More of them died this year than foreign terrorists in two decades

June 02, 2019 11:12 pm | Updated June 03, 2019 10:49 am IST - New Delhi

Students clash with police during protest against the killing of Zakir Musa, in Srinagar Tuesday, May 28, 2019. Zakir Musa, a top militant commander of Ansar Ghazwat-ul-Hind , a group affiliated with Al-Qaeda, was killed during a gunfight with security forces at Dadsara village in Tral area of south Kashmir Pulwama.

Students clash with police during protest against the killing of Zakir Musa, in Srinagar Tuesday, May 28, 2019. Zakir Musa, a top militant commander of Ansar Ghazwat-ul-Hind , a group affiliated with Al-Qaeda, was killed during a gunfight with security forces at Dadsara village in Tral area of south Kashmir Pulwama.

Nearly 75% of the militants killed in the Kashmir Valley this year were locals. Jammu and Kashmir Governor Satya Pal Malik said that though the priority was to kill Pakistan-trained terrorists, a large number of locals were killed as they had joined the ranks of terrorists.

According to police data, of the 101 terrorists killed in the Valley so far, 76 were locals.

This is the first time in more than two decades that the number of locals killed in police encounters is more than that of the foreign terrorists.

Last year, of the 246 terrorists killed in police encounters, 60%, or 150, were locals.

 

Mr. Malik, who was in Delhi to meet Union Home Minister Amit Shah on Saturday, told The Hindu , “there is fatigue and frustration among the terrorists. If you recall, after Burhan Wani was killed in 2016, there was unrest for more than three months.
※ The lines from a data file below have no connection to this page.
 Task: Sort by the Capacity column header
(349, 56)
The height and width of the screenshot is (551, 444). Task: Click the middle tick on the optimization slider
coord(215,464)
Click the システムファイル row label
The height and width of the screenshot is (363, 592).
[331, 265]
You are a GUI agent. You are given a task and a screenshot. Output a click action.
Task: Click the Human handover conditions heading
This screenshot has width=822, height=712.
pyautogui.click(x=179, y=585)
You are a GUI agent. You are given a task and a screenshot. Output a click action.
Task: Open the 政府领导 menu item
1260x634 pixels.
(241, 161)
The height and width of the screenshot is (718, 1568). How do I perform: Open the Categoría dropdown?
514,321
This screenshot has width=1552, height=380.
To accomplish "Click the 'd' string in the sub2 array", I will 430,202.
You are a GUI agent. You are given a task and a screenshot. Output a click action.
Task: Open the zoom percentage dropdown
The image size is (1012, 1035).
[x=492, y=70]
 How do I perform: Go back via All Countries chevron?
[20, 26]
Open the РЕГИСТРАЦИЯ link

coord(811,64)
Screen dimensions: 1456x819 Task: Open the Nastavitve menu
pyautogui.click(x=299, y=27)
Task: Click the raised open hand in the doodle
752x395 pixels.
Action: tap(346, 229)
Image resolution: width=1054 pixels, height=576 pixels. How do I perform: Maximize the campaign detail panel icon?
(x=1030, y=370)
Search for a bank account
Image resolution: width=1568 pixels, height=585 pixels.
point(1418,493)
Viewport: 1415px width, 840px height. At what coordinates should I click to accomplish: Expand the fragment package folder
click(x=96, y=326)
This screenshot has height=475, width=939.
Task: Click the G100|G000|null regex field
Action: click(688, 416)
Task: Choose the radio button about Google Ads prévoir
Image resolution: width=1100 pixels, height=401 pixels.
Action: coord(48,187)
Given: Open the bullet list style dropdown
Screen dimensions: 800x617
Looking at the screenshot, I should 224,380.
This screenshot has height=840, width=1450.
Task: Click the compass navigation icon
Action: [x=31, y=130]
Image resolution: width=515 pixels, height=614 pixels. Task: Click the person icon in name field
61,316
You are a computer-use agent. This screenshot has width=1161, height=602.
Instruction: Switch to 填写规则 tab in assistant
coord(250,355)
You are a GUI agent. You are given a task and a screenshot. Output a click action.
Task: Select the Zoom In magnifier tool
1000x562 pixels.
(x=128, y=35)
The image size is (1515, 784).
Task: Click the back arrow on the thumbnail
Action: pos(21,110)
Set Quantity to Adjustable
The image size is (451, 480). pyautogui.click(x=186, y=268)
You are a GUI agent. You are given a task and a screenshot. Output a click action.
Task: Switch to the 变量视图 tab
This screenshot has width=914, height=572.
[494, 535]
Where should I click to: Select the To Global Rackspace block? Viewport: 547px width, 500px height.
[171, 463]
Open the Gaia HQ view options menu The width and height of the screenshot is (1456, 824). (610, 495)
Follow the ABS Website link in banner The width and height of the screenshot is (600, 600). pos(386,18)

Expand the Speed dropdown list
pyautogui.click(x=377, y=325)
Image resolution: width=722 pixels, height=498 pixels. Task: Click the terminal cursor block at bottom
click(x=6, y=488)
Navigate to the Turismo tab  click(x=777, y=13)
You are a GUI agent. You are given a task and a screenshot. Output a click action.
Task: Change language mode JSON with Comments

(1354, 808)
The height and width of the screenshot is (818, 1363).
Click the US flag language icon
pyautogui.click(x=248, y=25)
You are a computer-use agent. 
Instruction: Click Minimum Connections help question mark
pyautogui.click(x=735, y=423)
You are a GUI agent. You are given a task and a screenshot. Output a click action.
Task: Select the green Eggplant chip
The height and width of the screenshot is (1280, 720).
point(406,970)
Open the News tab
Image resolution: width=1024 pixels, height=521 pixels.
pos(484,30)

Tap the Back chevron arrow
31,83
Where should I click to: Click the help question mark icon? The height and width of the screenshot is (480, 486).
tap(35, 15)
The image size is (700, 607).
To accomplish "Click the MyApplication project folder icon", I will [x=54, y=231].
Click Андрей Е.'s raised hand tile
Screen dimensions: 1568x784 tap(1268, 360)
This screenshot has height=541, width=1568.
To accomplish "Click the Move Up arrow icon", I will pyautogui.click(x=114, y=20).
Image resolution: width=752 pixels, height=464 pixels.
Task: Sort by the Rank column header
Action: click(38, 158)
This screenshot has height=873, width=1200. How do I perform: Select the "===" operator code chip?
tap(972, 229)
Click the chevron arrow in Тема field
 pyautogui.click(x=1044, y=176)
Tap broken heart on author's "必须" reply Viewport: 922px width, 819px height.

A few days ago, [Zakir] Musa was killed [and] there was no impact even for three days.”

Zakir Rashid Bhat alias Musa was the chief of the al-Qaeda-affiliated Ansar Ghazwat-ul-Hind (AGuH).

After former Hizbul Mujahideen commander Burhan Wani was killed in a police encounter on June 8, 2016, militancy-related incidents spiked in the Valley, and hundreds of youth joined terror groups in the past three years.

A shutdown was imposed on south Kashmir and other parts last month after Musa was killed by security forces in an encounter. Musa, considered a “mini icon” in the Valley after Wani, was active in and around Pulwama.

A senior police officer said there had been a sharp decline in militant recruitments this year.

As reported earlier, till May 25 this year, 33 locals had joined various terror groups, while 200 were recruited in 2018.